Stated task A: Output the records below as a Markdown table with a Row column for the row number and a Line column for the line. Start at the line containing "Click the postpone", end at the line containing "(x=980, y=148)", and leave out blank lines.

== Extract to read

Weather measurements exceed stated limits

Reviewed by LazyQS Editorial·Last reviewed: 2026-02-19

Plain English Explanation

This CE applies where weather conditions at the Site are recorded as more severe than the weather measurements stated in the Contract Data (or, if not stated, as would have occurred less than once in 10 years based on historical data). The contract requires specific weather measurements to be stated — typically rainfall, temperature, wind speed, and snow — with threshold values.

Under NEC4, if actual weather measurements at or near the Site exceed those thresholds, you are entitled to a CE for the impact on your works. This is a factual test — actual measurements against contractual thresholds — not a general 'bad weather' claim.

For this CE to work in practice, you need weather monitoring data from a recognised source (e.g. the Met Office) and a clearly defined weather measurement station in the Contract Data.

Key Takeaway

Bad weather is not automatically a CE — you need measured data from an approved weather station showing the contractual thresholds were exceeded; keep site weather records on every project.

What This Means for Subcontractors

Weather CEs are often misunderstood. You cannot claim simply because it rained. You need to show actual measurements exceeded the contractual thresholds. Most subcontracts that flow down NEC obligations will include the weather measurement data from the main contract. Maintain site weather records and cross-reference them against the thresholds in your contract.

====
== Information shown

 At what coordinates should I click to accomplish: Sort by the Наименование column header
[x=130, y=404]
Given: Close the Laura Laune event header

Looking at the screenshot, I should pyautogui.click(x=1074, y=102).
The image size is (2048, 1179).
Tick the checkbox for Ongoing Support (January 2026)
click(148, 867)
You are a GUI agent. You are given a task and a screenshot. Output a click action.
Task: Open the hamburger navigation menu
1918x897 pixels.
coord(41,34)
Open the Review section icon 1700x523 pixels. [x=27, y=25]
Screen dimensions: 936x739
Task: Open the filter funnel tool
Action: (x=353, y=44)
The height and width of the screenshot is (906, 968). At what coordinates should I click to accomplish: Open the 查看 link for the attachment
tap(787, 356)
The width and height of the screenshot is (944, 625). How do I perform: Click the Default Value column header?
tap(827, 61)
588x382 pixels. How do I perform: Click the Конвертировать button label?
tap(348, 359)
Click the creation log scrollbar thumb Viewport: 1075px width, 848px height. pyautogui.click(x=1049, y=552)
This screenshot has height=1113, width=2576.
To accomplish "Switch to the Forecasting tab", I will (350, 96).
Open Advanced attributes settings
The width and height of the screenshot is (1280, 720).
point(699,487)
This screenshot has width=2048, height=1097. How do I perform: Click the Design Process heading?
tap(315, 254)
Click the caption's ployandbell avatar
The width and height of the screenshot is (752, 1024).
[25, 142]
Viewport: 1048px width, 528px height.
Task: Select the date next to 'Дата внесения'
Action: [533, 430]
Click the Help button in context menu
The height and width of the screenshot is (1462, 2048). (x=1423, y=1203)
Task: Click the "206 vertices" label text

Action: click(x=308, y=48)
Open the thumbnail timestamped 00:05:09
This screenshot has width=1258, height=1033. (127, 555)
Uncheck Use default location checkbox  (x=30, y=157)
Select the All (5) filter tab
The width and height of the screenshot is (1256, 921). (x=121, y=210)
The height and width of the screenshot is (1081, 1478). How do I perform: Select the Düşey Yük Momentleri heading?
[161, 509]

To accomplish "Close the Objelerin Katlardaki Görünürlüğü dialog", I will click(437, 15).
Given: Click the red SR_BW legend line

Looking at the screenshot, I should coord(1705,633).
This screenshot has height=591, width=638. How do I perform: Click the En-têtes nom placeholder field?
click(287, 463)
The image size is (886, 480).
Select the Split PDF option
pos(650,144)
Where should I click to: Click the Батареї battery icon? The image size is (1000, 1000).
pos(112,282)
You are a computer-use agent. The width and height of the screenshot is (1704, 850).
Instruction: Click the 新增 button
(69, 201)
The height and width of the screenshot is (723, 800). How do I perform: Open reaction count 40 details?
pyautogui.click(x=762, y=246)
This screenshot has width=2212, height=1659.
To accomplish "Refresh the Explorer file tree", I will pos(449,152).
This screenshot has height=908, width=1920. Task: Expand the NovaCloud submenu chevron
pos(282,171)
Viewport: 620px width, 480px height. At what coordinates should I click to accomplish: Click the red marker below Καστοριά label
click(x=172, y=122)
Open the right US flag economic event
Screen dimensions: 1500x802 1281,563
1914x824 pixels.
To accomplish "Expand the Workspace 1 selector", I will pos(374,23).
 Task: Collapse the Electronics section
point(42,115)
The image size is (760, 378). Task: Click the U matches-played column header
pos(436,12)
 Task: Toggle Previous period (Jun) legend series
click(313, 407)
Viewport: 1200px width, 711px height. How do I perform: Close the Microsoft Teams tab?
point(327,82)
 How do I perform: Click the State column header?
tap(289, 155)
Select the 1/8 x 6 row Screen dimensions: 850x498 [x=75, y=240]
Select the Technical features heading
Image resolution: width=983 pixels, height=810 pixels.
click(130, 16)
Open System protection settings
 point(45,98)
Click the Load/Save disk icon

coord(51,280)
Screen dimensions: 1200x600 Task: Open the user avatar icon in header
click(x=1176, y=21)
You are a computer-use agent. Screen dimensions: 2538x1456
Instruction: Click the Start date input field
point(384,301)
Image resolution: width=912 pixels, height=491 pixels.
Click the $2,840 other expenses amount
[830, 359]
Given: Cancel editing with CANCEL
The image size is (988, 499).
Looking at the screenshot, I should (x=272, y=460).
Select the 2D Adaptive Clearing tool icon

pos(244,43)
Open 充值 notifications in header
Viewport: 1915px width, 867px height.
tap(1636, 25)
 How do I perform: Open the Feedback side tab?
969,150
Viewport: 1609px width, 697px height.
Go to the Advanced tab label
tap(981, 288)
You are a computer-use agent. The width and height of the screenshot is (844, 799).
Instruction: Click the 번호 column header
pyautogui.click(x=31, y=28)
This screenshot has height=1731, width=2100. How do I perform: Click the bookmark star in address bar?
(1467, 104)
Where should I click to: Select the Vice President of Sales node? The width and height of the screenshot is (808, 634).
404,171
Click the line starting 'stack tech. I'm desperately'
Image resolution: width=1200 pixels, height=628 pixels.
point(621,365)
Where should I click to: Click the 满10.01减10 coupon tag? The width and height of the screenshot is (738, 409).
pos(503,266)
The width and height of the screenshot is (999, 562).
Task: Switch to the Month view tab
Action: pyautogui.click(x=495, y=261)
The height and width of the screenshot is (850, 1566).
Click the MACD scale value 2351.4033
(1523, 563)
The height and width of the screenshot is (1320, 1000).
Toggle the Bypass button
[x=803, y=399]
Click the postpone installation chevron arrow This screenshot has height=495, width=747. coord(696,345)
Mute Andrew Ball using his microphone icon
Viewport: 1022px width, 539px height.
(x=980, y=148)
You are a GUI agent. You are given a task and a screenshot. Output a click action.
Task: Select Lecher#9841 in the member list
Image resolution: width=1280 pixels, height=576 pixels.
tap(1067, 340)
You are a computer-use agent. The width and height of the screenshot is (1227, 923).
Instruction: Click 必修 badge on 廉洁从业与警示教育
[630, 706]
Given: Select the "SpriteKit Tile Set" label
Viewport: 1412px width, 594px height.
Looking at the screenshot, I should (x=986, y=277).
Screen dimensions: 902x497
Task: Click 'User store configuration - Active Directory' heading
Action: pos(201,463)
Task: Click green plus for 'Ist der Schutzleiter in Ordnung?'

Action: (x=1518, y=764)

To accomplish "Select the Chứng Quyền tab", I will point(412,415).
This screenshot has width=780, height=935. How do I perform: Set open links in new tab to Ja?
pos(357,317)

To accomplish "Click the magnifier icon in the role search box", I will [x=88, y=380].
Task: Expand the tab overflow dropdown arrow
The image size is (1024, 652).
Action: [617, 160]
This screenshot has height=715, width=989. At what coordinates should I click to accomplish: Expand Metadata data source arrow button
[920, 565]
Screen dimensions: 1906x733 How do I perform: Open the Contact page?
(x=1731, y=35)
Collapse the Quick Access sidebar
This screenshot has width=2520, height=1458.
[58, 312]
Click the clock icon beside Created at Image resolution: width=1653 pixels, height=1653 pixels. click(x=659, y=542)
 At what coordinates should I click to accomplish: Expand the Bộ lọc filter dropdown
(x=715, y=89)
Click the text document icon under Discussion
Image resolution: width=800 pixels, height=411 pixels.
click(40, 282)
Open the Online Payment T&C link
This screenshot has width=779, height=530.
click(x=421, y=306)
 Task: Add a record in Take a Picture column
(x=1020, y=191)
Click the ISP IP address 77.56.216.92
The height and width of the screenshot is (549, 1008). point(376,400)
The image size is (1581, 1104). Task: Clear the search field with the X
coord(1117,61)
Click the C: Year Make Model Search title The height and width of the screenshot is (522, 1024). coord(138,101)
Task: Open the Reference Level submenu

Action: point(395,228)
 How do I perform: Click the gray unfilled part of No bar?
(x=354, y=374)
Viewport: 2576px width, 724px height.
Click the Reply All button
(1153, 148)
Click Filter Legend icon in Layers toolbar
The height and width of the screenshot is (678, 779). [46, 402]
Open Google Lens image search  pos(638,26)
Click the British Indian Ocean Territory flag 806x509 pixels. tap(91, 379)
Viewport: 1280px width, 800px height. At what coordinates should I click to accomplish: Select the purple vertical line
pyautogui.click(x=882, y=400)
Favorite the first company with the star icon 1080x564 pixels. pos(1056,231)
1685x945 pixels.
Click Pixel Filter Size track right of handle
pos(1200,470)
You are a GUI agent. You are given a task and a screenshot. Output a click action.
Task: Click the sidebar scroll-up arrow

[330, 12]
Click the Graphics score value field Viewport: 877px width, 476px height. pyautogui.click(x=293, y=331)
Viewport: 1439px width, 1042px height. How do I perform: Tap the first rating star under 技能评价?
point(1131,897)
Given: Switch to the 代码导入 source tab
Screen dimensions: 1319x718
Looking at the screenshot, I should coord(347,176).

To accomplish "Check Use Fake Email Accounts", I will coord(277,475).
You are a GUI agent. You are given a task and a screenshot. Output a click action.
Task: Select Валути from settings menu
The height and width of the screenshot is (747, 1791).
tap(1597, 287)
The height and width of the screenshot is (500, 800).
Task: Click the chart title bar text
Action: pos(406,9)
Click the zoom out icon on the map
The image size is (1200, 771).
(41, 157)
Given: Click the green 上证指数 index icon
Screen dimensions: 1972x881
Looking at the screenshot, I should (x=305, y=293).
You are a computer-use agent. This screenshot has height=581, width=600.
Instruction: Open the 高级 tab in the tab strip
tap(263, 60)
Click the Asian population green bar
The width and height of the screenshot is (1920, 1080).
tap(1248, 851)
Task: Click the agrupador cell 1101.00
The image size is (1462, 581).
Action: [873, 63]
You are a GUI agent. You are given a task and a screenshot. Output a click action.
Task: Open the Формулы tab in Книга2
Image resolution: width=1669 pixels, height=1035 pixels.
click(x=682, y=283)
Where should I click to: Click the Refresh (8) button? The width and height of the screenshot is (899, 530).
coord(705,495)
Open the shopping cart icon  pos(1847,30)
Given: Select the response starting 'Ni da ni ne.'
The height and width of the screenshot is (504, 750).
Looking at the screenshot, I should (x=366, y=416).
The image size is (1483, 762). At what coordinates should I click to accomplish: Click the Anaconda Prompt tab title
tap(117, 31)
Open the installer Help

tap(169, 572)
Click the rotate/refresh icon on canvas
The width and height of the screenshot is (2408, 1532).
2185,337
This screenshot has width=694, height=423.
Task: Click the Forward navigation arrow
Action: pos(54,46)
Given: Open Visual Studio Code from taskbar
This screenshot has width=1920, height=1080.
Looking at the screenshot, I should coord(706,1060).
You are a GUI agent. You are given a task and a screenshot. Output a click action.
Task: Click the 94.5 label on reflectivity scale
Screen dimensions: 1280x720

====

Stated task B: From the explanation of weather measurements above, copy the passage starting at "This CE applies" and ending at "general 'bad weather' claim.", word for word.

Exercise response A:
| Row | Line |
|---|---|
| 1 | Click the postpone installation chevron arrow This screenshot has height=495, width=747. coord(696,345) |
| 2 | Mute Andrew Ball using his microphone icon |
| 3 | Viewport: 1022px width, 539px height. |
| 4 | (x=980, y=148) |

Exercise response B:
This CE applies where weather conditions at the Site are recorded as more severe than the weather measurements stated in the Contract Data (or, if not stated, as would have occurred less than once in 10 years based on historical data). The contract requires specific weather measurements to be stated — typically rainfall, temperature, wind speed, and snow — with threshold values.

Under NEC4, if actual weather measurements at or near the Site exceed those thresholds, you are entitled to a CE for the impact on your works. This is a factual test — actual measurements against contractual thresholds — not a general 'bad weather' claim.